I’ll stick to carnivore this week and hope it helps my mood as it normally does.

Pictures of my garden soon–one dreams of gardens.

I’ll try to sleep again — keep a good thought.

 

 

2 thoughts on “Carnivore Dreams – Parkinsons

  1. I’m 50 and I take care of my husband (58), who has suffered from dystonia and Parkinson’s-like symptoms since a bout of herpes simplex encephalitis that about killed him between 2007 and 2008. Fear, exhaustion, and loneliness are my constant companions: NOT what I’d planned for or ever expected. I try to make sense of things by reminding myself how strong this burden has made/is making me (and it has), but then I worry that I’m going to need this new-found strength for something even more horrific.

    Reading your blog is a help. It’s nice to know I’m not alone. God bless.

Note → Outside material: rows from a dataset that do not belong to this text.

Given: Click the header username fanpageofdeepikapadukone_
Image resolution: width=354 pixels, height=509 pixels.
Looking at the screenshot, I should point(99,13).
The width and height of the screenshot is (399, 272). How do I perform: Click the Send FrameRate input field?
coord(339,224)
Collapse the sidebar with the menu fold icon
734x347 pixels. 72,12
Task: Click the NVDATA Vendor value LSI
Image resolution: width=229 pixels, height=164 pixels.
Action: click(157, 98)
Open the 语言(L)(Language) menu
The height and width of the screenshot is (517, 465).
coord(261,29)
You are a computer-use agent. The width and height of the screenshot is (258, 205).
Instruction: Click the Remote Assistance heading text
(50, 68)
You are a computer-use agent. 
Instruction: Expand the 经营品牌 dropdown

    1. Hi there–I had no idea herpes could lead to Parkinson’s? but other than pesticides, they don’t really know, and I suspect many things could be a trigger. I suspect food additives as well. my father probably had it that young, but we didn’t put it together until he was in his 60’s. But thank you for the comment and I’ll return the sentiment–it’s great to know I’m also not alone! It’s hard enough to deal with it and have to deal with criticism on top of it, judgments from people who are not living it–as if we as caretakers don’t empathize with changes in quality of life a Parkinson’s person suffers. Many people don’t think of the challenges and quality of life of the care-taker–the fact that they have to deal with the dystonia, balance, blood pressure and much more. Exhaustion is probably the hardest. But yep, I also have a son with Downs and another recuperating from testicular cancer and one never knows when it could get worse and we also know there are challenges other people have that are even worse than yours. It’s a moment at a time. So thank you much for the post! God bless you.